Archived copy — This is page is part of a snapshot of https://csgoldenjubilee.mst.edu captured on December 31, 2025. Its contents may be out of date.
Archived copy — This is page is part of a snapshot of https://csgoldenjubilee.mst.edu captured on December 31, 2025. Its contents may be out of date.

Archives for August 28, 2015

Remembering Grace Hopper’s 1974 Visit to Campus

GraceHopperThankYouLetterNewsPhoto1974

Grace Hopper Visits University of Missouri-Rolla in 1974.

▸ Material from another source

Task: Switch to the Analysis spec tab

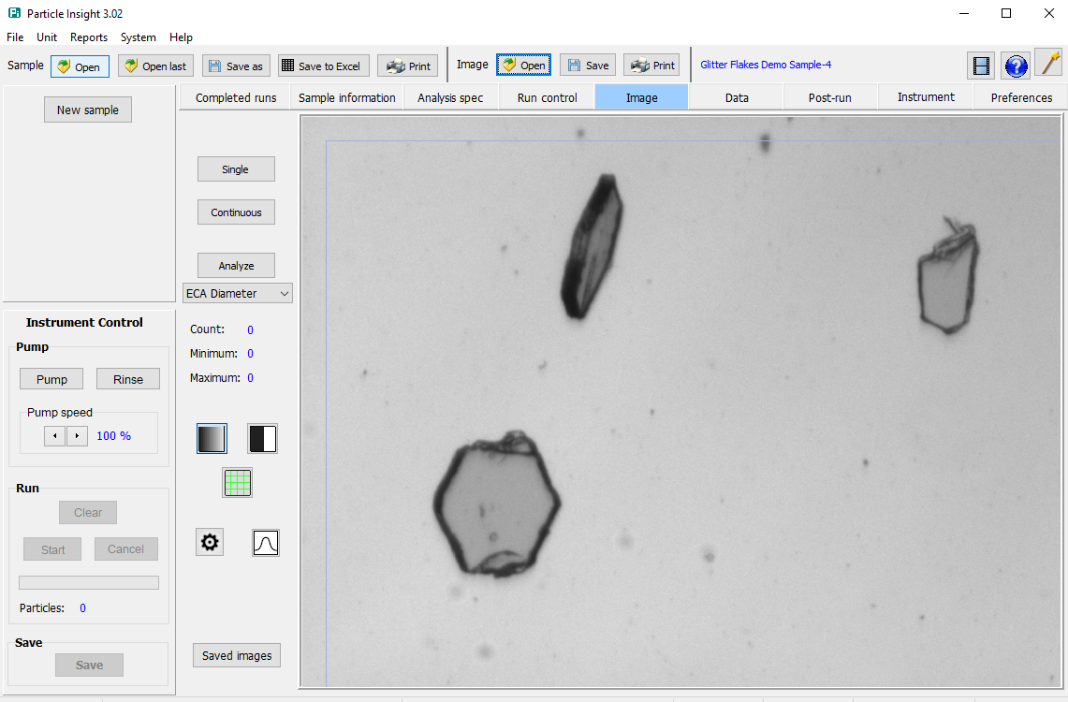Action: point(450,97)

Alumni Memories from Bob Gaebler

Editor’s Note:  Grace Hopper (December 9, 1906 – January 1, 1992) was an American computer scientist and United States Navy rear admiral. She was one of the first programmers of the Harvard Mark I computer in 1944, and she invented the first compiler for a computer programming language. Hopper helped promote the idea of machine-independent programming languages which led to the development of COBOL. She is also credited with popularizing the term “debugging” for fixing computer glitches (in one instance, removing a moth from a computer).  Grace Hopper visited Rolla in 1974 and Alumus, Bob Gaebler, shares his memory of that event.

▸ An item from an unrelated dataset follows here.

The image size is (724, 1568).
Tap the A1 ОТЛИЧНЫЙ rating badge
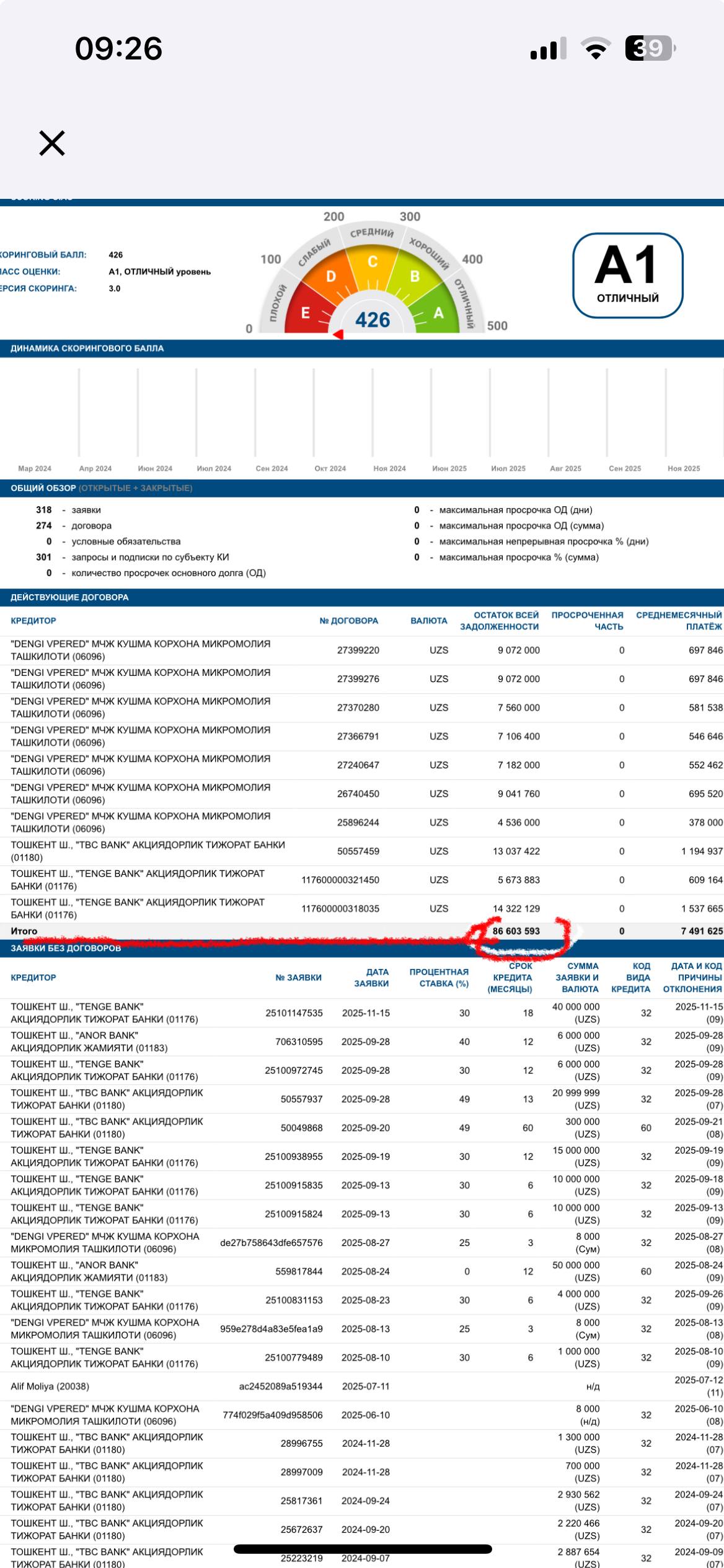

I attended Grace Hopper’s lecture in the evening. It was not only very charming, but it was informative and inspiring to the point that I still apply some of the insights and lessons she transmitted in that talk.
As for the charming part, she presented her now famous object lesson in which she learned what a nanosecond was – holding up a piece of wire about a foot long, and relating how, early in her career, an engineer explained to her that light travels that distance in the space of a nanosecond, cutting a piece of wire to length so that she could better visualize it. She then related how, when that engineer later mentioned a microsecond, she asked for help in visualizing THAT small time interval. The engineer cut for her a visual aid for that unit of time as well – at this point Grace held up a huge coil of wire about 100 yards long, to universal laughter from the audience. At the end of her evening talk, she passed out free samples of a nanosecond, to any who were interested, as souvenirs of her visit.